22 May 2015
Postcard from Orange County (the other one)
July 2012
At least our clothes and bodies are free of leeches.
It's not a great day, drizzly, grey and dank, due to a
cyclone over southern India. Nearby there are floods, high winds and a number
of people have died. But here, like elsewhere in the world, the talk is more of
Sandy than of India. The same driver, who sleeps in the car in the car park
while we are in the various resorts, has driven us west from Mysore to the
province of Karnataka, the land of the Kodavas, a people famous for being
warriors, coffee drinkers and spice growers (mostly pepper and cardamom).
We may think of India in terms of tea, but the British
started cultivating coffee here about 100 years ago, with the Rustica varietal
thriving in the cool, relatively dry (so we're told!) sub-tropical climate. The
locals are very proud of their coffee, and thrust us a cup each on our arrival.
It's foul.
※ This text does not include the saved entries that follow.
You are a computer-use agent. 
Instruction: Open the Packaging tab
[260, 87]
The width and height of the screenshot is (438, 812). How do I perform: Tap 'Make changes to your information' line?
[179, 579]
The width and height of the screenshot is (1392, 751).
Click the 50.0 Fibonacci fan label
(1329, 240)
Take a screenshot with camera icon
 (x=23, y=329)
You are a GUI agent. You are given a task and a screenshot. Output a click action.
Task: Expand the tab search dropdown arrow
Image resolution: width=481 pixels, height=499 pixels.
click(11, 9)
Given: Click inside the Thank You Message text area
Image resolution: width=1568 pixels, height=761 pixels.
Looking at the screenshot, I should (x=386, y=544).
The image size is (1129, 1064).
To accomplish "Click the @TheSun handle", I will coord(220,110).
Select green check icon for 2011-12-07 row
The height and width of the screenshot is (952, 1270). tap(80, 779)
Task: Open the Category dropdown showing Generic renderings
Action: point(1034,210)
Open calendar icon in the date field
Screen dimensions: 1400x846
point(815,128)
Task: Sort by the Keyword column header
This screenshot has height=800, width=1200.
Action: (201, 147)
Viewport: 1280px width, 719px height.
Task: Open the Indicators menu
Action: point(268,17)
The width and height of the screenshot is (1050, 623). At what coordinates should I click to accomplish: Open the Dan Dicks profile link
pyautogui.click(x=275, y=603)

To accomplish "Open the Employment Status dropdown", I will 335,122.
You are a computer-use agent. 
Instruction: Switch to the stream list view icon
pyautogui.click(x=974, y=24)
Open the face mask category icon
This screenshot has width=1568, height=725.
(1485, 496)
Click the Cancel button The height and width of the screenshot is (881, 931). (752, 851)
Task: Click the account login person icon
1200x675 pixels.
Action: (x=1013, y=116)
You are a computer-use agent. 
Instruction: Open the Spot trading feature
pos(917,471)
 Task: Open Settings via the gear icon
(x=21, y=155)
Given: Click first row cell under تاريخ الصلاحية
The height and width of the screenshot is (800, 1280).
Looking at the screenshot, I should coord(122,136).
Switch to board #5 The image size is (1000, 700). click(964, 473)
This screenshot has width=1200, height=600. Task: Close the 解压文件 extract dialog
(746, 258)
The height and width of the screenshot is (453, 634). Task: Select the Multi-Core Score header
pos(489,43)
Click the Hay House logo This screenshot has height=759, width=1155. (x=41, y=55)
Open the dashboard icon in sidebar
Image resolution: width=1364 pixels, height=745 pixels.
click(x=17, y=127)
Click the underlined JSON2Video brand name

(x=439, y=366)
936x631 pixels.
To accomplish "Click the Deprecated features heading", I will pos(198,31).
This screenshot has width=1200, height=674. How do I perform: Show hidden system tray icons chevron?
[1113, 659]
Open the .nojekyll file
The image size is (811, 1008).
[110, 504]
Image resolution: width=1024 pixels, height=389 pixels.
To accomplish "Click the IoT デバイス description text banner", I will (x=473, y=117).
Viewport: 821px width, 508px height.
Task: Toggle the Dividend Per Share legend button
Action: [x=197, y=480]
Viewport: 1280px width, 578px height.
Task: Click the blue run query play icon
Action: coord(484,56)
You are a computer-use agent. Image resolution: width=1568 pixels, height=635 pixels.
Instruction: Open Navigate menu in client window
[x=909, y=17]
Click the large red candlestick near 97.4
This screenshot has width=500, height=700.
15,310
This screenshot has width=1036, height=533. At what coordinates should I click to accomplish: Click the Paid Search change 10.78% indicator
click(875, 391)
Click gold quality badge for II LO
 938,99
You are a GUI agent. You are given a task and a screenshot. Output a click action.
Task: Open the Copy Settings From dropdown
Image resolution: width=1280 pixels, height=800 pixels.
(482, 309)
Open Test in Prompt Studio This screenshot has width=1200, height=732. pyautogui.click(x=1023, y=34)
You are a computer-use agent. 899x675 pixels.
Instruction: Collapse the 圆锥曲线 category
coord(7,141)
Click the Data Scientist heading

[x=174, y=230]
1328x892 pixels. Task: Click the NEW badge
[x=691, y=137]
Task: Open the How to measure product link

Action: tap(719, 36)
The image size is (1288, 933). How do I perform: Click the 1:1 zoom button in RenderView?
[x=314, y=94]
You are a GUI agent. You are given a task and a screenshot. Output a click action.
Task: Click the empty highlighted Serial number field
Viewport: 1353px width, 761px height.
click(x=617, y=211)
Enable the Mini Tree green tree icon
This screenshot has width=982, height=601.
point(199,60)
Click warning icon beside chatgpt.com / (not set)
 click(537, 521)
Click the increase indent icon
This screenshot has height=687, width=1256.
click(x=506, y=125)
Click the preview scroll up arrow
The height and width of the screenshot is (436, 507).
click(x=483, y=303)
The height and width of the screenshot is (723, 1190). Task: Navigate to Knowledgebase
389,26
It turns out this is because of the milk, which they boil before
serving it. Served black, or with steamed milk, the coffee is excellent.
We're at 1,000m altitude and the rolling forested hills
are noisy with birdsong, croaking frogs, crickets and many unknown noises. At
the fringe of the forests are plantations: fruit trees including jackfruits the
size of giant marrows, avocados, star fruit, limes, papayas, oranges, and of
course lots of coffee bushes. As the coffee does not like too much direct
sunlight, for shade silver oaks are planted, up which the pepper vines are
cultivated. We're shown small chillies and warned not to touch them, as they
are so hot (their name atom-bomb chilli, used to make Tabasco, is a big hint!).
We sign up to a guided tour of the forest, slightly
alarmed at being equipped with leech resistant socks and instructions to use
salt rather than fire to remove any that make it past and onto our skin. Fellow
tourists are all Indian, even if one couple has come rather a long way, from
the San Francisco Bay Area. English is the common language, and they all use
the old city names such as, "I'm from Bombay". We're told in the same
breath that Mumbai has the population of Australia and that, by not going there
this trip, we've "not missed much". Ouch.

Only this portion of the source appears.